Che premura aveva Ippolito di consultare un testo di strategia bellica come quello di Ulloa, contenente resoconti delle campagne militari in Veneto, nella guerra 1848-1849? La risposta non può essere che questa, ha suggerito Marcella Gorra: "Nievo pensava di trovare fra quelle pagine notizie più strettamente pertinenti_e considerazioni di carattere politico generale_riguardo alla vicenda specifica di Venezia assediata e della sua difesa, in cui Ulloa aveva avuto una parte di tanta rilevanza. [..] Mentre Nievo metteva insieme il suo saggio_che non può essere se non Venezia e la libertà d'Italia e che dunque non era pronto per la stampa in quei giorni di chiusura dell'anno [...]" Quindi per la Gorra c'è un nesso fra il libro che Nievo chiede alla madre e la stesura dell'opuscolo Venezia e la libertà d'Italia, uscito anonimo con data 1859. Come poteva essere stampato entro il 1859, se il 29 dicembre di quello stesso anno Nievo lo stava ancora scrivendo? La Gorra suggerisce un'ipotesi di natura politica, che avrebbe consigliato a Nievo la retrodatazione. Può accadere a tutti di innamorarsi di un'ipotesi, anche ad una studiosa attenta e precisa come è stata Marcella Gorra. Per trovare una diversa interpretazione alla richiesta di quel libro di Ulloa, siamo ricorsi alla lettura dei giornali milanesi del tempo.

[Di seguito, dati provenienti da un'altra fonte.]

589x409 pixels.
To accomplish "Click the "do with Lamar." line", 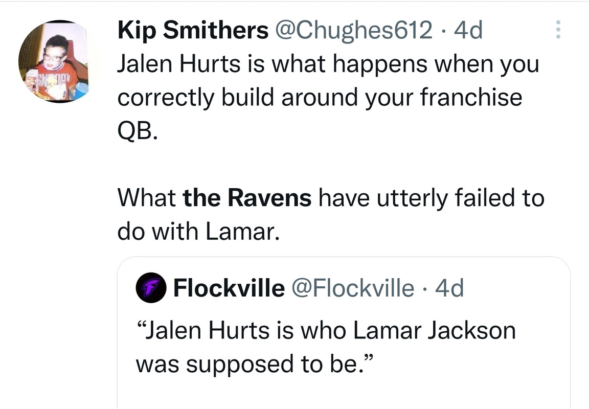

"Chi dorme non piglia pesce, dice il proverbio _ scriveva P. De Giorgi su "La Vanguardia" del 29 dicembre 1859 _ giornalisti, se desiderate notizie per le vostre colonne, vegliate la notte, e ne avrete a biseffe [sic!]. Ieri sera me ne tornava dal Circolo Elettorale della Società Unitaria a casa mia quando la mezzanotte era già scoccata da un'ora: il freddo m'obbligava a tenermi serrato il mio pastrano fino agli occhi e mi faceva invidiare la beata sorte degli elegibili, che se ne stanno a godere il caldo delle coltri, mentre i poveri elettori si spolmonano per conquistar loro una sedia. Camminando odo da lungi un tafferuglio, e veggo dei lumi e delle ombre aggirarsi fra i mucchi di neve che ingombravano il corso di Porta Nuova. Di qua e di là arrivavano altre persone, ed io, spinto dalla curiosità tanto connaturale a noi Milanesi, divergo un pochetto dal mio cammino per portarmi sul luogo del convegno. Due o tre fattorini bestemiando [sic!] il gelo andavano disponendo in circolo varii leggii, e la gente si raccoglieva intorno ad essi accalcandosi sul ghiaccio e sulla neve. Giunta la banda civica venne intuonata la nota cantilena: "Evviva il Piemonte, Sicilia e Toscana", e le voci degli spettatori s'unirono a far coro, terminando con la nuova variante: "Noi vogliamo Garibaldi, noi vogliam la libertà". A pezzo terminato, gli urli furono veramente frenetici, qualche finestra qua e là si apriva per lasciare vedere qualche figura bianca, la quale scompariva quasi subito cacciata dalla troppa rigidezza della notte, lasciando talora un lume sul davanzale della finestra.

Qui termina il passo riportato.